Un ultra traileur ne doit donc pas s’entraîner plus mais différemment, chaque paramètre de la charge ayant un impact sur la capacité de performance. Bien entendu, le volume horaire reste une composante importante dans un sport dit d’endurance.
La spécificité de l’ultra
En quelques mots, quelles sont les différences majeures qui distinguent l’ultra des autres épreuves ? La différence principale est la durée de l’effort, à partir de laquelle découlent toutes les autres :
– Les contraintes musculaires (en concentrique comme en excentrique car il y aura plus de montées et de descentes)
– Les contraintes nutritionnelles qui s’accroissent avec la durée de l’effort liée à la fatigue, à la déshydratation, à l’ischémie digestive…
– Les habiletés mentales
Ce sont donc les endurances qu’il va falloir développer, et pas seulement la capacité à courir lentement et longtemps.
La polarisation contre la monotonie
Puisqu’il faut développer toute la filière aérobie (de la capacité à la puissance), tout comme la force et l’endurance de force, la réponse se trouve dans la polarisation de l’entrainement et dans la pratique de l’entraînement croisé.

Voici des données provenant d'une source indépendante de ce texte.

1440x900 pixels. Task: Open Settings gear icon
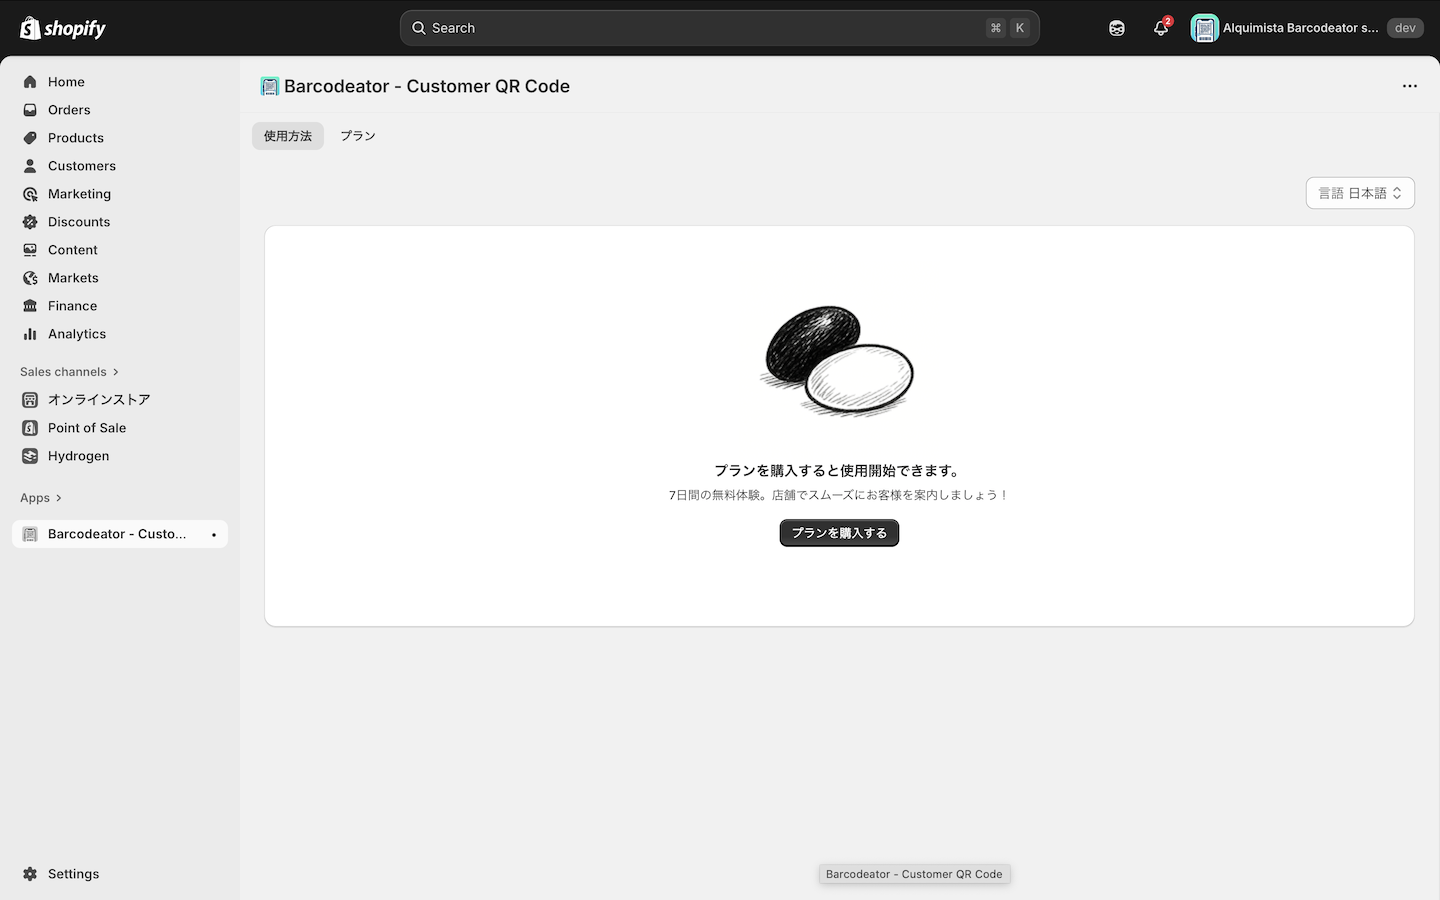30,874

Par polarisation, on entend une proportion de 80% de séances à intensité basse-modérée, et 20% de séances à intensité élevée, c’est-à-dire supérieure au seuil anaérobie.
L’entraînement croisé va permettre de développer davantage la capacité aérobie (mais aussi parfois la force et l’endurance de force) via une activité portée (ou de glisse). Chez les athlètes d’ultra trail, la proportion de l’entraînement croisé en heures d’effort avoisine les 50%.
Conseils à l’usage des néo-ultra-traileurs
En vertus des réalités énoncées ci-dessus, voici quelques conseils pour les traileurs désireux de passer le cap de l’ultra :
- Optimiser sa charge de travail en jouant sur tous les paramètres, sans négliger bien entendu le volume horaire à pied.
- Conserver un travail qualitatif à pied (intérêt biomécanique, baisse de la monotonie, augmentation de la capacité de performance…)
- Modérer la durée des sorties longues (<2h30), en plaçant de temps à autres des rando-courses (à partir de 3h), des week-ends de charge et des courses de préparation.
- Développer sa capacité aérobie via de longues sorties à vélo ou à ski.
- Augmenter la part du renforcement musculaire, développer la force et l’endurance de force en spécifique (sur le terrain) mais aussi en salle et via l’entraînement croisé.
- Asseoir son bagage technique : utilisation des bâtons, descentes… car une faiblesse technique peut avoir de graves conséquences sur la réussite finale.
- Peaufiner sa stratégie de course, via un pacing adapté aux épreuves d’ultra
- Adapter son approche nutritionnelle aux longues durées, avant et pendant la course. Pour cela, on peut adopter au besoin un régime nutritionnel du type Low-carb high-fat, sleep-low, train-low, voire le régime cétogène après acceptation des contraintes liées à cette pratique.
- Développer ses habiletés mentales (concentration, confiance, motivation, gestion émotionnelle) pour parer notamment aux « coups de moins bien » caractéristiques des ultra-trails.
- Et enfin, optimiser le choix du matériel (technique, léger, fiable) des chaussures aux bâtons en passant par les sacs et les textiles.
En vous inspirant de ces 10 conseils, à vous de modifier vos modalités d’entraînement pour vous préparer aux contraintes de l’ultra. N’en faites pas nécessairement plus mais faites-le différemment.